When it comes to medicine, we’ve gotten used to being pessimistic. Sure, we’ve got some great treatments for some diseases. But a real panacea always seems so elusive. Treatments for high-blood pressure or cancer are usually only partially successful. They don’t return our bodies to a disease-free state. Rather, they manage symptoms or keep the disease at bay.
You might wonder whether medical technology is actually making any substantial strides at all. It’s a question that the world famous Cleveland Clinic wanted to answer too. And so they set about chronicling all the medical breakthrough technologies that are already having an impact. Here’s what they found.
Robot doctors sound like something straight out of science fiction. In fact, they’re such science fiction that Star Trek completely neglected to mention them. But it turns out that they’re a real thing, and they’re making an impact right now.
When you go for a colonoscopy, it can be a bit of an ordeal. So ideally, you’d like to be given a sedative and be put to sleep while it’s going on. But it turns out that giving sedatives, even light ones is a complicated procedure requiring an expert. And these experts, called anesthesiologists, don’t come cheap. According to JAMA, they cost Americans around $1 billion a year.
Here’s where things get interesting. Robot doctor company Sedasys believes it has a solution to expensive anaesthesiologists.
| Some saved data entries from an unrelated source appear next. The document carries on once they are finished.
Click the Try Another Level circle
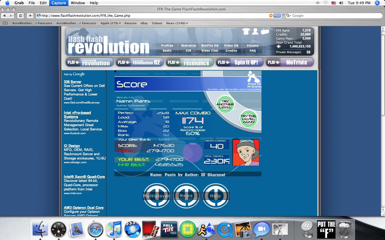This screenshot has width=385, height=240. pyautogui.click(x=225, y=104)
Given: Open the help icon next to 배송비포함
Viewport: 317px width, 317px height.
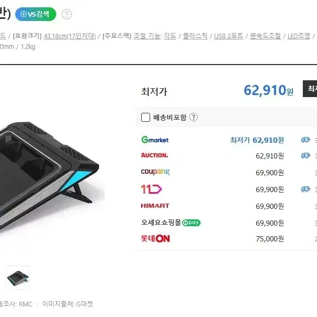Looking at the screenshot, I should (194, 117).

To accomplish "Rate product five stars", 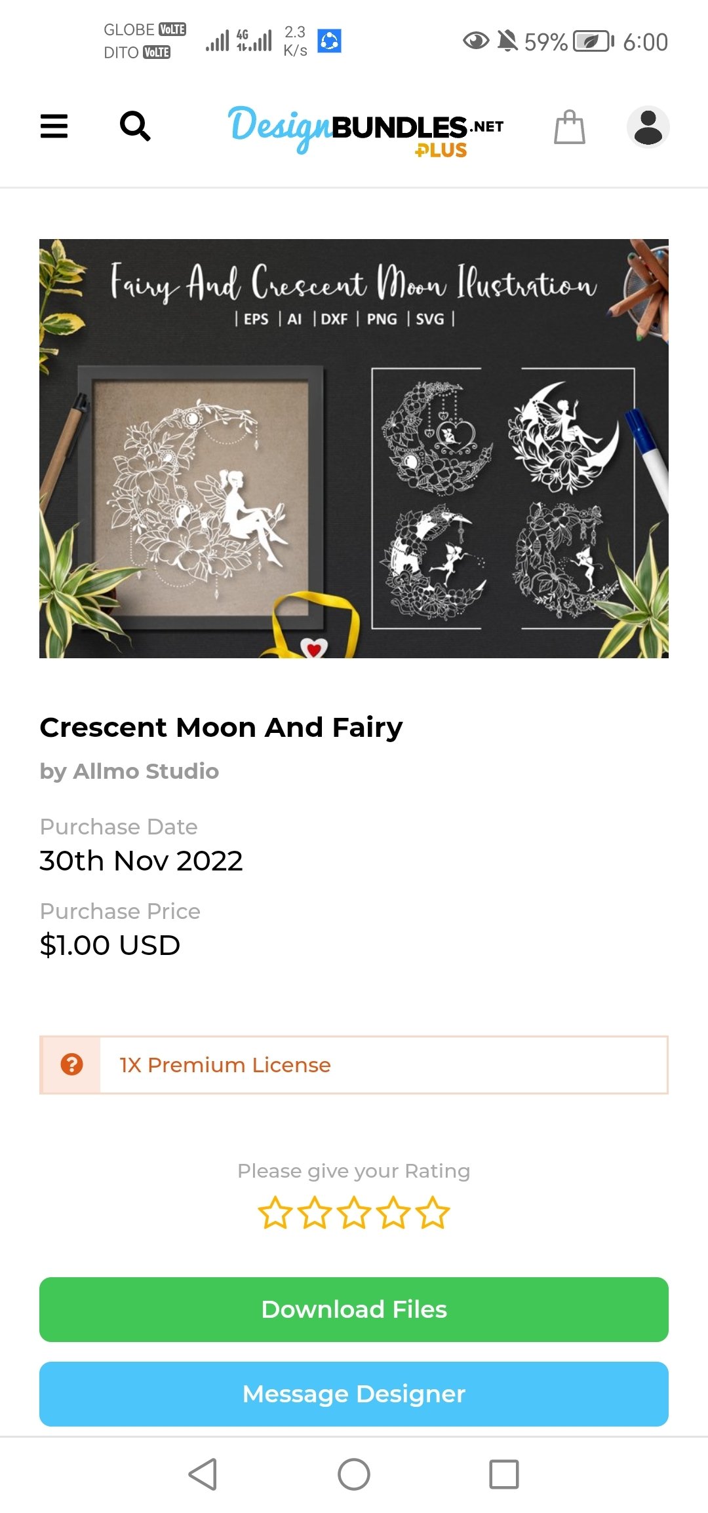I will point(433,1212).
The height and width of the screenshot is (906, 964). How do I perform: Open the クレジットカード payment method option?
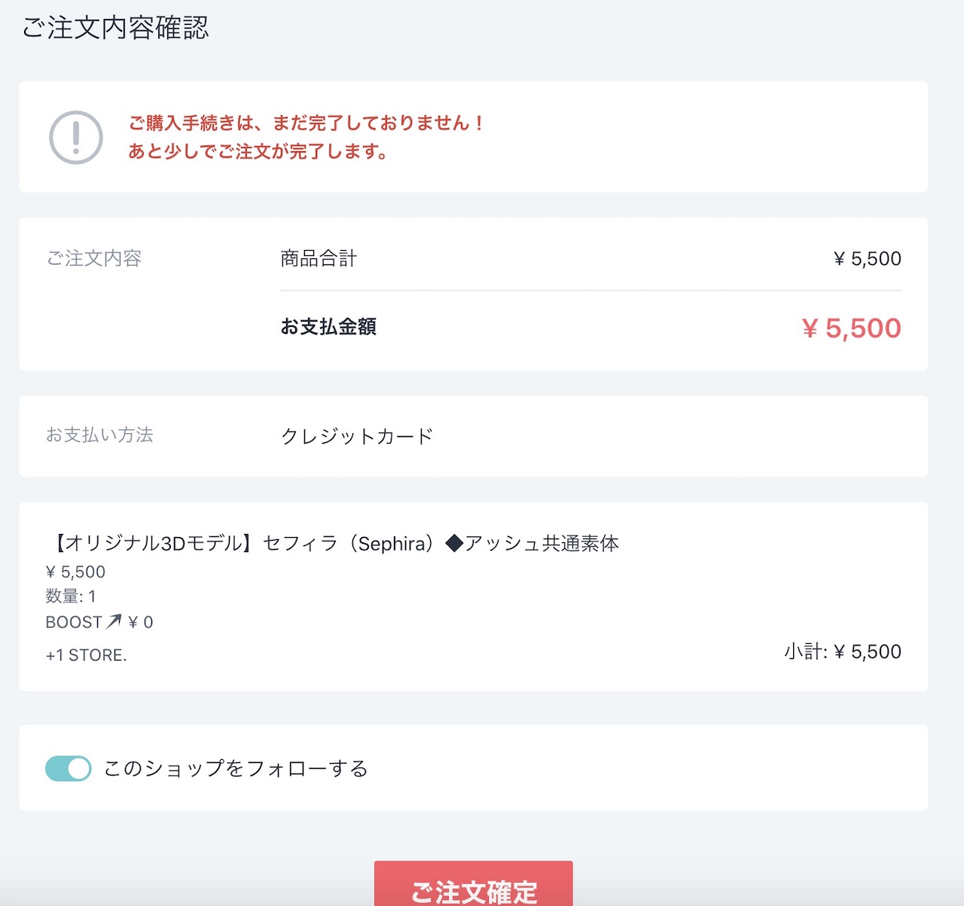(357, 435)
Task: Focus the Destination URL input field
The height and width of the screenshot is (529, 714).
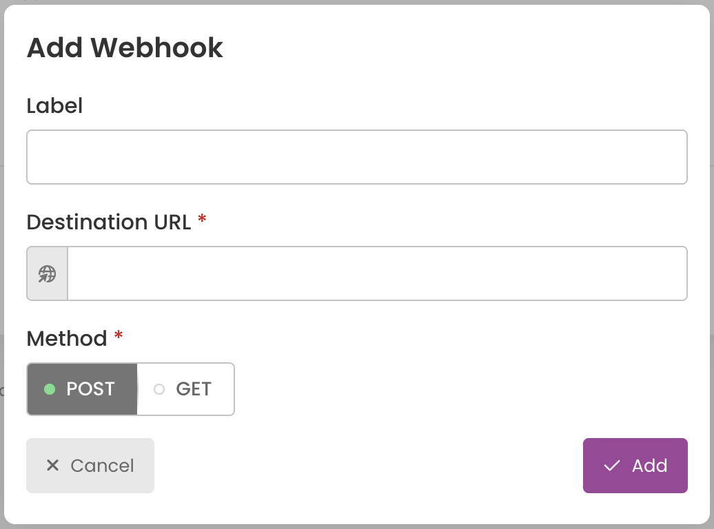Action: (x=378, y=273)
Get rid of them entirely and replace them with a robot.
Sedasys has created a system that can deliver IVs robotically while monitoring vital signs at the same time. According to some, if Michael Jackson’s doctor had had access to this, the singer would still be alive.
The human genome project was started back in 1987. The idea was to map all of the genes in human DNA, one by one. Back then it was a monumental task. Few people had even mapped a single gene, let alone all the millions of base pairs in human DNA. And many thought that the project would go on for hundreds of years. But, over time, computers got faster and sequencing sped up. The project was finished fourteen years later. And the whole of the human genome had been read.
Now millions of genomes have been read, opening up the possibility to analyze them for patterns of disease. But reading genomes isn’t what is exciting most people in the field right now. It’s editing them that’s really got people talking. You may have heard of a technology called CRISPR, developed back in 2011. Essentially it’s a tool that allows researchers to insert chunks of DNA into existing sequences. Potentially it means that doctors will be able to edit the genes of people with defective genomes.
The cool thing is that trials are already underway. Companies like Poseida are working on translating these editing technologies into actual treatments.
Some experts, like Ray Kurzweil, say that gene editing techniques are going to go into high gear between now and 2030. He says that they are going to start curing hereditary diseases one after another after another. Let’s hope he’s right.
For years, the human microbiome was completely ignored by researchers. Yes, they knew it was a collection of bacteria living in our guts. But they dramatically underestimated its importance to our health.
But now things are changing. Scientists are beginning to realize that the microbiome is important after all. In fact, it’s probably one of the primary determinants of our health and wellbeing. Gut health has been linked to everything, from depression to diabetes. And so now scientists are looking for ways to help improve it.
One of the most high-profile methods is the so-called fecal implant. It sounds totally bizarre – and it is. You take a fecal sample from a person with a healthy gut and put it into the gut of an unhealthy person. Then you wait and see what happens. Ideally, the good bacteria from the healthy person will start colonizing the gut of the sick person and return them to health.
Currently, the fecal implant is being used to help people recover from nasty C. difficile infections. But in the future, it will find many new and varied applications.
A few years ago, IBM unveiled a computer named Watson. Watson was a rather special computer because it was the first to compete with humans on the TV game show, Jeopardy! In 2011, it went on TV in front of a live audience and defeated the two reigning world champion, human players. At the time, it didn’t seem like Watson’s victory had anything at all to do with medicine. But it soon became clear that the tools it used to win Jeopardy could be repurposed to diagnose disease.
IBM spent the next four years working on Watson’s AI software. The original Watson was able to win Jeopardy by reading millions of pages of text on the internet. That same reading power is now used by the system to help it diagnose diseases.
Thus Watson is being employed by clinics to help GPs diagnose patients’ conditions more accurately. When doctors and Watson work together, accurate patient diagnosis rates shoot up.
Hepatitis is a nasty disease that attacks the liver and can lead to severe problems for patients. The standard regimen, until now, has been moderately effective. But even after a 48-week course, only around 70 percent of patients go into remission. What’s more, the current antiviral drug, interferon, has some rather nasty side-effects.
Step up Sofosbuvir. Sofosbuvir is the panacea in the treatment of hepatitis we have all been waiting for. It’s a drug that’s a lot more deadly to the hepatitis C virus, and it’s been successful in 95 percent of cases. The course is also a lot shorter than the course for interferon at only 12 weeks.
The great thing is that this article is just scratching the surface. There’s so much going on right now in the medical world that we can look forward to a brighter future.